Los demás días también están llenos de vida y movimiento, desde las piernas de los danzantes fluyendo al ritmo de la danza de Santiago, la de Negritos o la de Conquista, hasta los brazos de los directores de las bandas marcando los compases en el concierto.

Hay vida y movimiento en las figuras formadas por el castillo de fuegos pirotécnicos, en las peleas para cargar el torito y en la procesión que reúne a los fieles alrededor de la iglesia para acompañar al Dulce Nombre de Jesús. También en la gran noche de baile, con toda la gente moviéndose al ritmo de la cumbia, la charanga y la banda o el norteño.

Incluso el último día, el de consumación, también hay un fluir mágico pero triste y nostálgico. Triste por la partida de muchos y el esperar de otros, y nostálgico por los últimos bailes tan llenos de dicha de esos días tan especiales para toda la gente que tiene su ombligo en ese pedacito de las montañas y las nubes, y para quienes nos sentimos parte de él.

–¿Y cuándo te vas, tía?

Pasado mañana, me gusta llegar los jueves para ayudar a la mamá de Martha a preparar comida y todo lo necesario. Me gusta también recordarla echando mezcales con sus hermanos. Ya tenemos como tradición brindar por ella con al menos tres de regla.

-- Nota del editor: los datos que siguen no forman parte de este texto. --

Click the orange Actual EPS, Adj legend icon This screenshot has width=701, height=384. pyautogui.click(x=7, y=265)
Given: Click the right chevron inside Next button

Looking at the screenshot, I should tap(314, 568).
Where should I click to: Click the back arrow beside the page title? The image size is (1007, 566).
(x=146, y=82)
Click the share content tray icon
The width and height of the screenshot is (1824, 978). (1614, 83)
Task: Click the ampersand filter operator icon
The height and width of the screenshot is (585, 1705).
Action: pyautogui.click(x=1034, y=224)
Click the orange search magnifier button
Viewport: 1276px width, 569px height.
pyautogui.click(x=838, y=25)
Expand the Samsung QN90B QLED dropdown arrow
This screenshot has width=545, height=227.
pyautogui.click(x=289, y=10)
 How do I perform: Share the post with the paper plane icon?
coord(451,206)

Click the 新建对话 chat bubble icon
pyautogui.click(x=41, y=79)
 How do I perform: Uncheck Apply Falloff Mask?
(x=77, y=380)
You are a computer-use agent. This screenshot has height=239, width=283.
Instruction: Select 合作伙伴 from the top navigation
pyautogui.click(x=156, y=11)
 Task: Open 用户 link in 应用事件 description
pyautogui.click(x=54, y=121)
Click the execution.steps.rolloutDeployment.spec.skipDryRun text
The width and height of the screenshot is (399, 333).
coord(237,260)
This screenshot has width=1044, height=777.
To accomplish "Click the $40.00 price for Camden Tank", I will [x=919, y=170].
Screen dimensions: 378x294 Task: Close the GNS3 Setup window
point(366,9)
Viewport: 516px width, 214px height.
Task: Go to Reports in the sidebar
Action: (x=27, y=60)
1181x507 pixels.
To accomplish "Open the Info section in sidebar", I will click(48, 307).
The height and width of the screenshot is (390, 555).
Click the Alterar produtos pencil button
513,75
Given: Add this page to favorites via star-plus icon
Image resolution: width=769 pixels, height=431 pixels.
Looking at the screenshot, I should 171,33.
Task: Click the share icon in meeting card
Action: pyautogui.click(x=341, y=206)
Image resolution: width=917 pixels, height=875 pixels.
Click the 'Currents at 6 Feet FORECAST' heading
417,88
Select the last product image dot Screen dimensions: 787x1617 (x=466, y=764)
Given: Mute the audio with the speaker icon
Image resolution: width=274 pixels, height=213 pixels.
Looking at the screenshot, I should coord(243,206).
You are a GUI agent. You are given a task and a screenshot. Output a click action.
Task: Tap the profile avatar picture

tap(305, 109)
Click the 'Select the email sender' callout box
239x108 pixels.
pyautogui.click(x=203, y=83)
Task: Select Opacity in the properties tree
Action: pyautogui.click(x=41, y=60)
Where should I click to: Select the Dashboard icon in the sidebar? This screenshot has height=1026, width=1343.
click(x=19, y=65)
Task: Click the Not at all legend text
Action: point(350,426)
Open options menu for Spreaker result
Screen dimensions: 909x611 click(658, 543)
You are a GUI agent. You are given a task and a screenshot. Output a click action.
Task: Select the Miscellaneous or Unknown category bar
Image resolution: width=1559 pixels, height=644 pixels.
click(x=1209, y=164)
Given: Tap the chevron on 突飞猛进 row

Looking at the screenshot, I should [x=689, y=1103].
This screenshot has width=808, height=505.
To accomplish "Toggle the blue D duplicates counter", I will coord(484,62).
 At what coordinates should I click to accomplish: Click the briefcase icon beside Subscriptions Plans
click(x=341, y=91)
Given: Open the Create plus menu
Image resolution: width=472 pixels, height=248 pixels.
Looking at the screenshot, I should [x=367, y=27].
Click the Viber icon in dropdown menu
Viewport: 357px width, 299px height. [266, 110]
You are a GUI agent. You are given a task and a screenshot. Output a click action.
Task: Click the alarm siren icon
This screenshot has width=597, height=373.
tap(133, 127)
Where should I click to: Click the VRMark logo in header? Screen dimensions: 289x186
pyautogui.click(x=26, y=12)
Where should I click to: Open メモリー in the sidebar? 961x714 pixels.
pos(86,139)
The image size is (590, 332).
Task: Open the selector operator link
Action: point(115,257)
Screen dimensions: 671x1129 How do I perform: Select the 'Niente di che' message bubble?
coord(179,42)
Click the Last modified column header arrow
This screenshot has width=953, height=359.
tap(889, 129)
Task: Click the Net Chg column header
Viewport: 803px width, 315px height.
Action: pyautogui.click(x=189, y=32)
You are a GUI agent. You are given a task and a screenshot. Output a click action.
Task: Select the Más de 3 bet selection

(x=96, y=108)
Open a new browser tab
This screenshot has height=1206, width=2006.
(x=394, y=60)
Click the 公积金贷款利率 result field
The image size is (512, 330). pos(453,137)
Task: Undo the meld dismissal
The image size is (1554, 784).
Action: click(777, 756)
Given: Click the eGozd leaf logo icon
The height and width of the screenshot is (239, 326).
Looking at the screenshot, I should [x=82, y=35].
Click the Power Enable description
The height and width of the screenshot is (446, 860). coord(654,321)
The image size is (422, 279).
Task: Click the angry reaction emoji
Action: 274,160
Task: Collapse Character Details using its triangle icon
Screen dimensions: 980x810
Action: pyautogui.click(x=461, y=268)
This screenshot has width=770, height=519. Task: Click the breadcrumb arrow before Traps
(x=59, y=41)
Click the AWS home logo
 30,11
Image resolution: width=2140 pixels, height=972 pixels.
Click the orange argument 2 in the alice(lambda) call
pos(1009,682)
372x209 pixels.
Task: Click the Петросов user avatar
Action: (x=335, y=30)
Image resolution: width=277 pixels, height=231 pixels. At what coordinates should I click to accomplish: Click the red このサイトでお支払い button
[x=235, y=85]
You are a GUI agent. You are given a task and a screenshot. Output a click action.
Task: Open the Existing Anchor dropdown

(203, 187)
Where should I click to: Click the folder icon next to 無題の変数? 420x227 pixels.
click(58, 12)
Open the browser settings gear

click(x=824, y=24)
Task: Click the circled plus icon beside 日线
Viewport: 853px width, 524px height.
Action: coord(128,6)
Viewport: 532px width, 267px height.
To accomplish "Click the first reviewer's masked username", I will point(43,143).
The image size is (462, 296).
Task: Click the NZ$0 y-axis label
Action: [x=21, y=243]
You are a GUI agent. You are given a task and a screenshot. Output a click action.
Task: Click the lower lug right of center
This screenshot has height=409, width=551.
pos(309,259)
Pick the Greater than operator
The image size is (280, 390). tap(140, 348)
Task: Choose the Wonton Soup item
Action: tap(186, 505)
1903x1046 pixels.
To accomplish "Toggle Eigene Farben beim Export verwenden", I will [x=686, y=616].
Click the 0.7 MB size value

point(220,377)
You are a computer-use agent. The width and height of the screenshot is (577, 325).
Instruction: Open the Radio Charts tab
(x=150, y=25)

Martha murió un cinco de enero, mientras caminaba por la Roma para llegar a la Glorieta de Insurgentes. Una rama cayó de las alturas de una vieja jacaranda y de un golpe la dejó dormida sobre la calle de una ciudad en la que no quería morir y con el formato de vacaciones a medio llenar en su bolsa. Los días solicitados eran el 20, 21 y 24 de enero.

De su muerte han pasado 15 años y yo sigo regresando. Me llevan los vientos del golfo y el pacífico que son frenados por las cadenas de montañas, pero que dejan a su paso la bella neblina que tanto me gusta; me lleva el movimiento de las piernas de los danzantes presentándose en el atrio del templo; me llevan los brazos y los pies de la gente bailando sones y jarabes; me llevan los dedos de los músicos tocando sus llaves, sus émbolos, sus cuerdas; me lleva el baile de las montañas y de las nubes. Me lleva enero, me lleva la fiesta y me lleva su recuerdo.